|Posted: January 11, 2007, 10:53 pm - IP Logged|
Ive already been throughout the site, the first reference was march 2001, then June 2001, then the revisited version June 17 & 26 of 2003, which is what I am referring to, where he an improved version after discovering the worst case does not work. However, I cannot make heads or tails of the improved last version to work, which is a mixture of top and worst pairs. See below an excerpt of this explaination, maybe someone has gotten some understanding from it:
"By the way, applying the concept to the pick-3 game: the behavior is different. Getting a 'wonder-grid' of the best pick-3 pairings results in 10 combinations. They offer acceptable results only as 'boxed' combinations. Playing the 'wonder-grid' to win 'straight' is inconsistent. The best I have gotten so far for pick-3 is ELIMINATING the 'worst 6' pairings. The result is some 50-70 combinations with a lot of 'straight' hits. There is also a larger number of 'boxed' hits. The best result, however, is playing 'straight only' (disregard all the 'boxed' hits!)
I eliminated also the 'worst 7 pairings'. For the most part, running POWER-3.EXE results in 0 combinations. Sometimes, I get 1 or 2 straight combinations. I haven't hit yet, eliminating the 'worst 7' pairings. But, who knows! I'll check more draws."

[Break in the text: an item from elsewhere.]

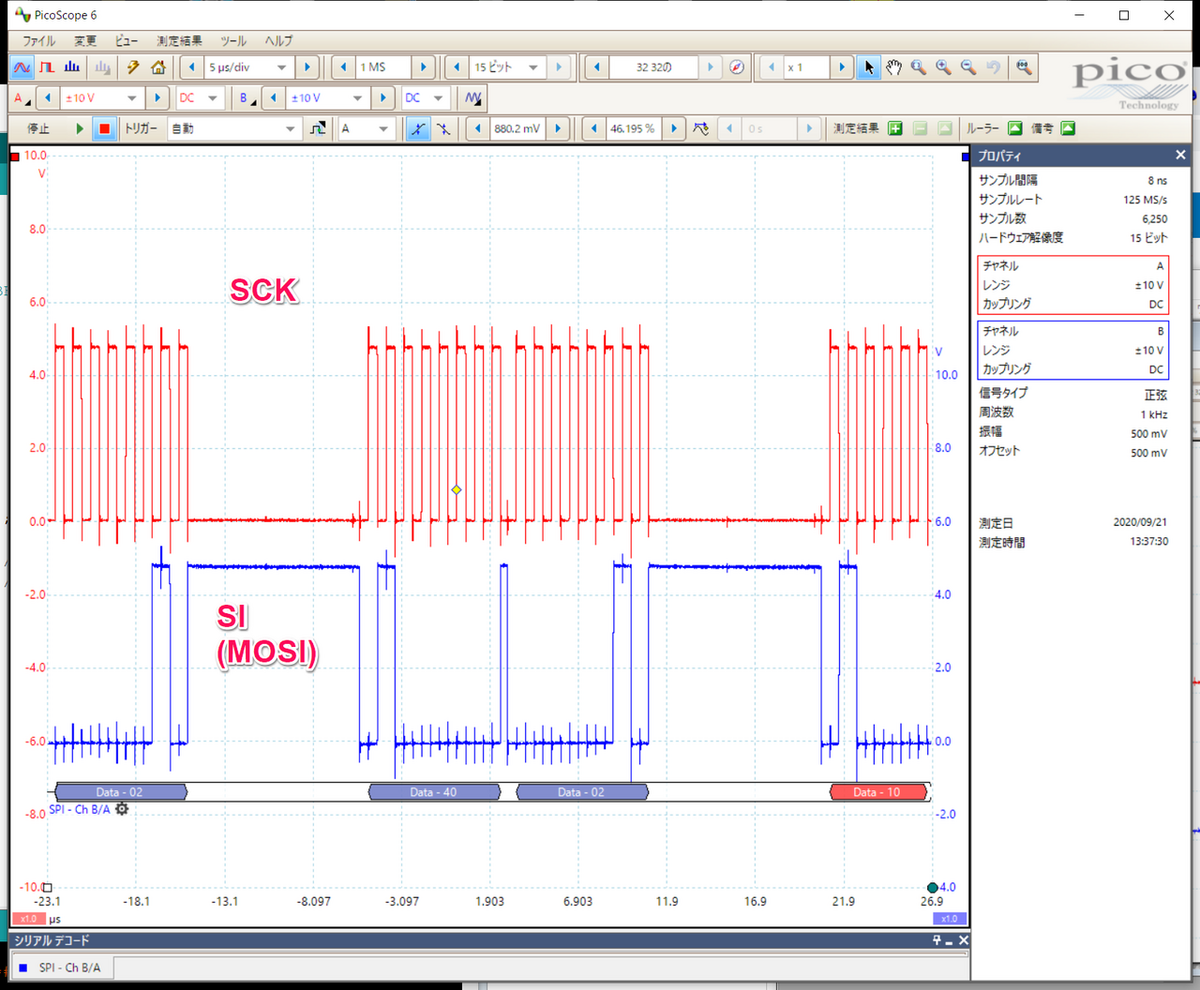Image resolution: width=1200 pixels, height=990 pixels.
Task: Increase trigger threshold 880.2 mV with right arrow
Action: [560, 128]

• That was then. Things have become much clearer now. In fact, playing the best 3 pairs while eliminating the worst 7 pairs is one proven strategy at beating not only random play handily, but also beating the monstrous house edge of 50%! I create the final grid and play it for the next 100 draws. This appears top be the optimal range for the fruition of a pick-3 wonder grid. There are two interesting triggers.
1) If the final grid consists of 18 or 19 combinations, it is best to play the same grid for the next 100 draws;
2) If the grid consists of 10 or 11 combinations, the probability is higher the grid will hit the very next draw; if the grid does not hit, discard of it.